**** Recorded information

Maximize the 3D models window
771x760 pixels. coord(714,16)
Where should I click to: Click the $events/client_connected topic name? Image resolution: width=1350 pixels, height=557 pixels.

********
**** Recorded information

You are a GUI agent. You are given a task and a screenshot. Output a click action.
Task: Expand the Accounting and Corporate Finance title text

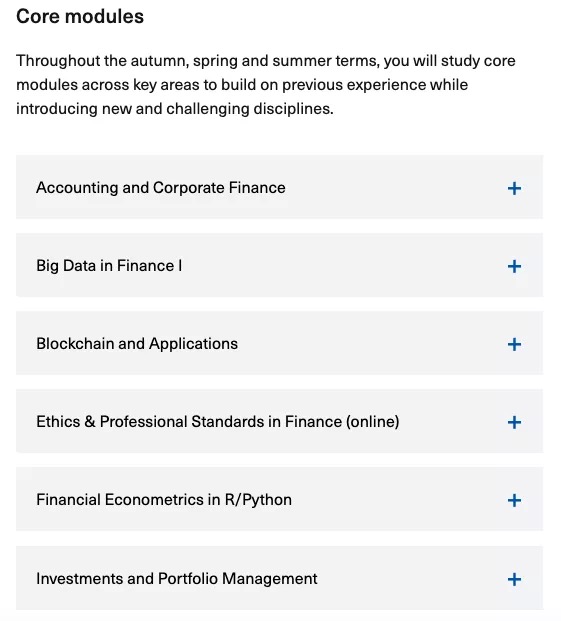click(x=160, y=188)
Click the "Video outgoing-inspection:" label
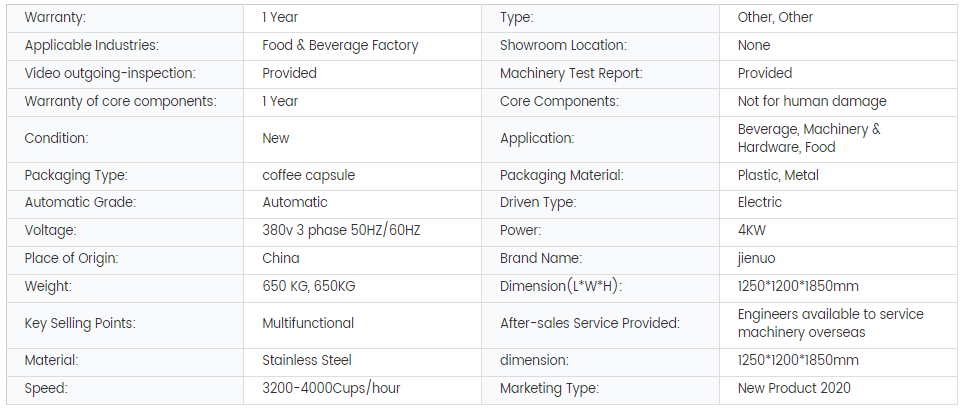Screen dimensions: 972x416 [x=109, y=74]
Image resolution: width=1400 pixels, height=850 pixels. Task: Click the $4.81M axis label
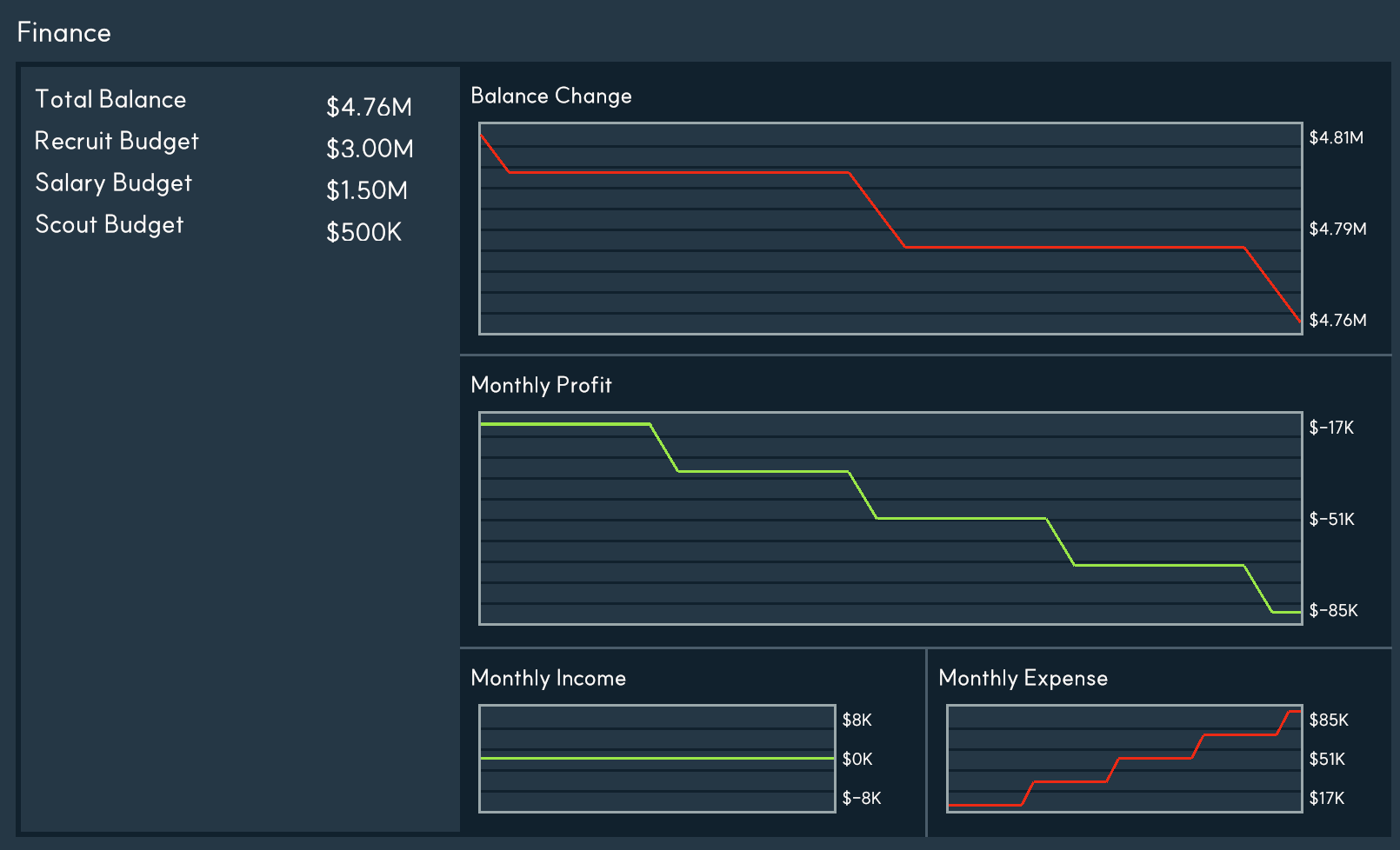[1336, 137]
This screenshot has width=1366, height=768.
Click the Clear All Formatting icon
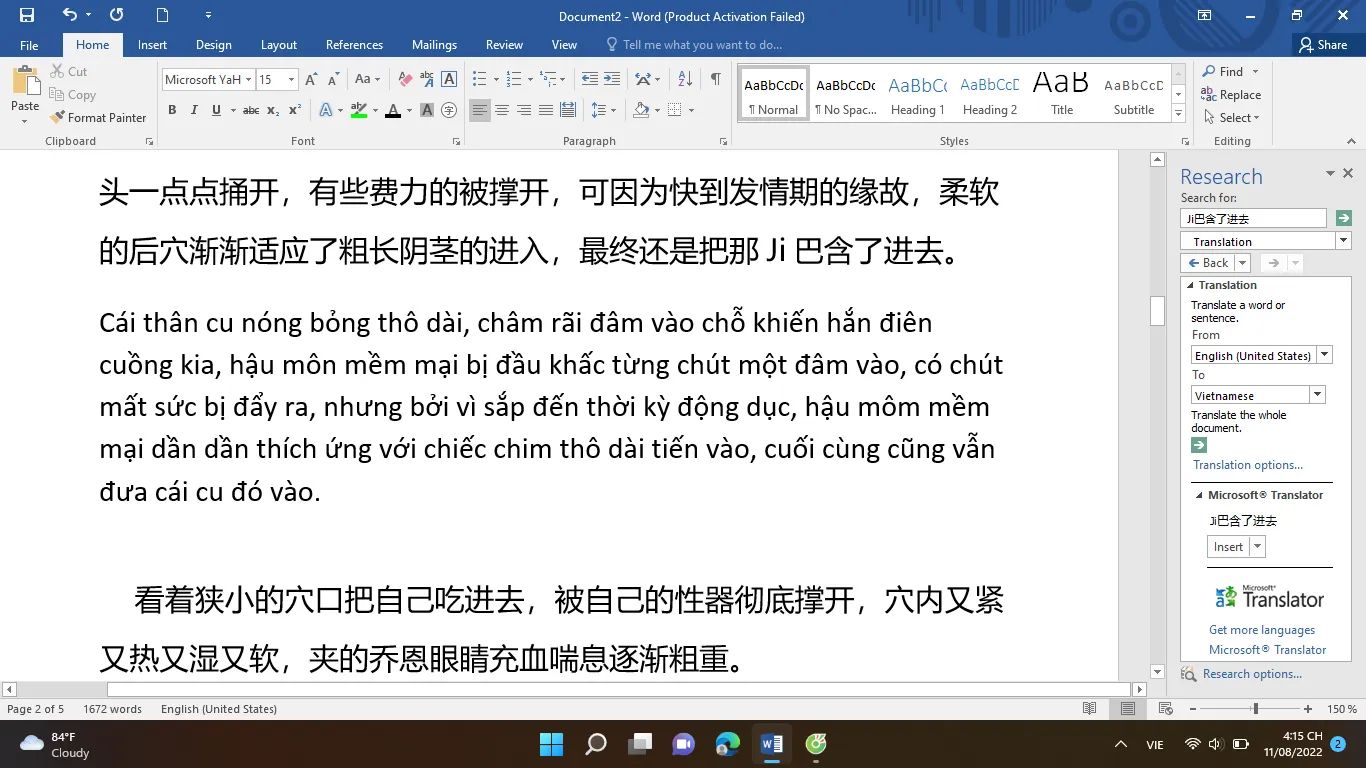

********
**** Recorded information

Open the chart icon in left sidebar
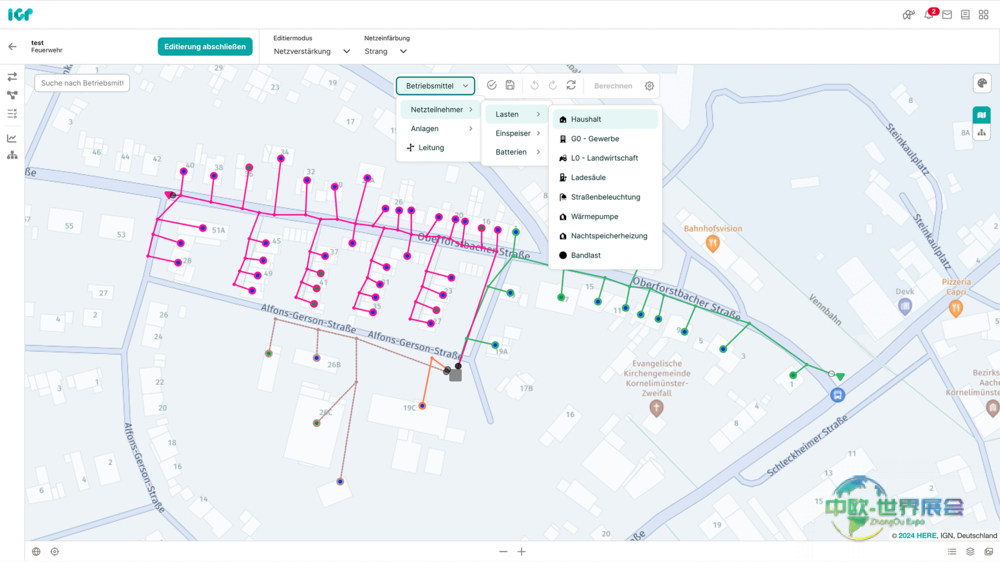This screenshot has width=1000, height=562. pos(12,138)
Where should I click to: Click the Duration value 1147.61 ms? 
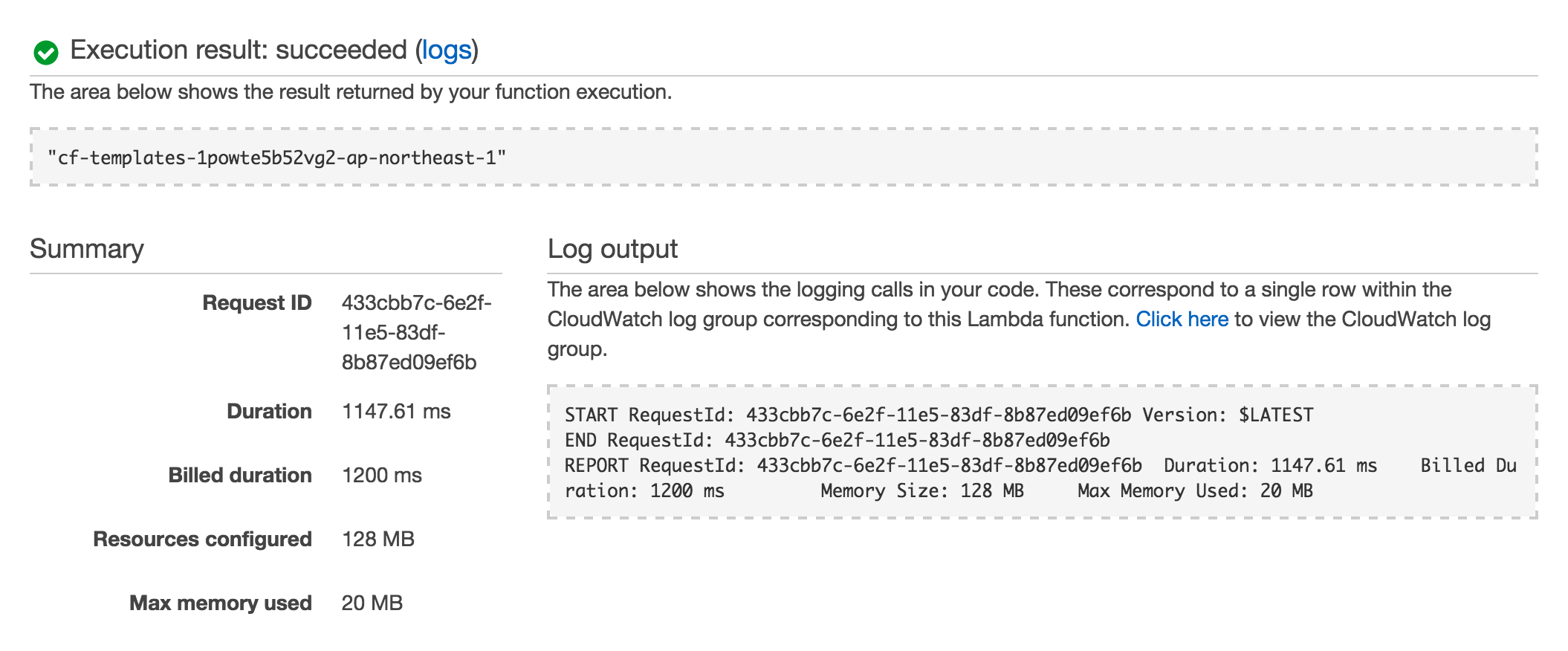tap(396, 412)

********

* **Work instruction**:
Your reply is to repeat, unchanged, the lines above running from the one with "Maximize the 3D models window" up to and including the one with "Where should I click to: Click the $events/client_connected".

* **Completed exercise**:
Maximize the 3D models window
771x760 pixels. coord(714,16)
Where should I click to: Click the $events/client_connected topic name? Image resolution: width=1350 pixels, height=557 pixels.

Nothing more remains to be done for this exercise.